DATA FOR REVIEW:
+ + + +
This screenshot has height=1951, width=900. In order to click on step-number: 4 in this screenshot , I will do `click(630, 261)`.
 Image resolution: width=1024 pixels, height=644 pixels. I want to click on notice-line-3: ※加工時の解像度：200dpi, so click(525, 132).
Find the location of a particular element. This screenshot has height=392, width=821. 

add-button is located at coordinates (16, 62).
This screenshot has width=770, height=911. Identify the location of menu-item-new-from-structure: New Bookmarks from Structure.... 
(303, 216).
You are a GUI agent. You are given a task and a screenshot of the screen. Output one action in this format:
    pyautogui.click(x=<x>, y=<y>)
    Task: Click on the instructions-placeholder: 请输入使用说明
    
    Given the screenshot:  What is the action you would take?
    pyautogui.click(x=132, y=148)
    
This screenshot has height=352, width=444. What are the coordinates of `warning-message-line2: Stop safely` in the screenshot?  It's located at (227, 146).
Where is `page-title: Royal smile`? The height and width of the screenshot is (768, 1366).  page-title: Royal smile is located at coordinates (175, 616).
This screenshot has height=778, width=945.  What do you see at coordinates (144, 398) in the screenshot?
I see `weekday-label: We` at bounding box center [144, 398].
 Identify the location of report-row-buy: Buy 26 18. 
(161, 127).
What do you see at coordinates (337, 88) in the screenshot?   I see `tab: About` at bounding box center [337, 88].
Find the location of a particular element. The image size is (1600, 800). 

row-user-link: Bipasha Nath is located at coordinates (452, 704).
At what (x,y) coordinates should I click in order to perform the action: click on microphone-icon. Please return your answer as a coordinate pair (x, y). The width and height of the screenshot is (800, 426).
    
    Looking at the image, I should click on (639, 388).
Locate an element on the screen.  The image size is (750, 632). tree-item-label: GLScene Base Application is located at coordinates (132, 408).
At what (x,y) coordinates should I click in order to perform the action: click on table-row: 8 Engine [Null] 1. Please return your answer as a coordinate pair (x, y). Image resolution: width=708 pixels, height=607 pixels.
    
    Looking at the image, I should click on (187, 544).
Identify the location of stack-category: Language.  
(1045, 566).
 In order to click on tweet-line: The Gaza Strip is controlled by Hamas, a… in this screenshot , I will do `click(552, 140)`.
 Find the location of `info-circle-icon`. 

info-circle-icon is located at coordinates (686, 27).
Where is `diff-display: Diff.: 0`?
+ + + +
ASSIGNED TASK: Format the rows starting at the line that contains "This screenshot has height=352, width=444." and ending at the line that contains "(1045, 566)." as a JSON list of strings, one string per line, leaving out blank lines.

ANSWER SECTION:
[
  "This screenshot has height=352, width=444. What are the coordinates of `warning-message-line2: Stop safely` in the screenshot?  It's located at (227, 146).",
  "Where is `page-title: Royal smile`? The height and width of the screenshot is (768, 1366).  page-title: Royal smile is located at coordinates (175, 616).",
  "This screenshot has height=778, width=945.  What do you see at coordinates (144, 398) in the screenshot?",
  "I see `weekday-label: We` at bounding box center [144, 398].",
  " Identify the location of report-row-buy: Buy 26 18. ",
  "(161, 127).",
  "What do you see at coordinates (337, 88) in the screenshot?   I see `tab: About` at bounding box center [337, 88].",
  "Find the location of a particular element. The image size is (1600, 800). ",
  "row-user-link: Bipasha Nath is located at coordinates (452, 704).",
  "At what (x,y) coordinates should I click in order to perform the action: click on microphone-icon. Please return your answer as a coordinate pair (x, y). The width and height of the screenshot is (800, 426).",
  "    Looking at the image, I should click on (639, 388).",
  "Locate an element on the screen.  The image size is (750, 632). tree-item-label: GLScene Base Application is located at coordinates (132, 408).",
  "At what (x,y) coordinates should I click in order to perform the action: click on table-row: 8 Engine [Null] 1. Please return your answer as a coordinate pair (x, y). Image resolution: width=708 pixels, height=607 pixels.",
  "    Looking at the image, I should click on (187, 544).",
  "Identify the location of stack-category: Language.  ",
  "(1045, 566)."
]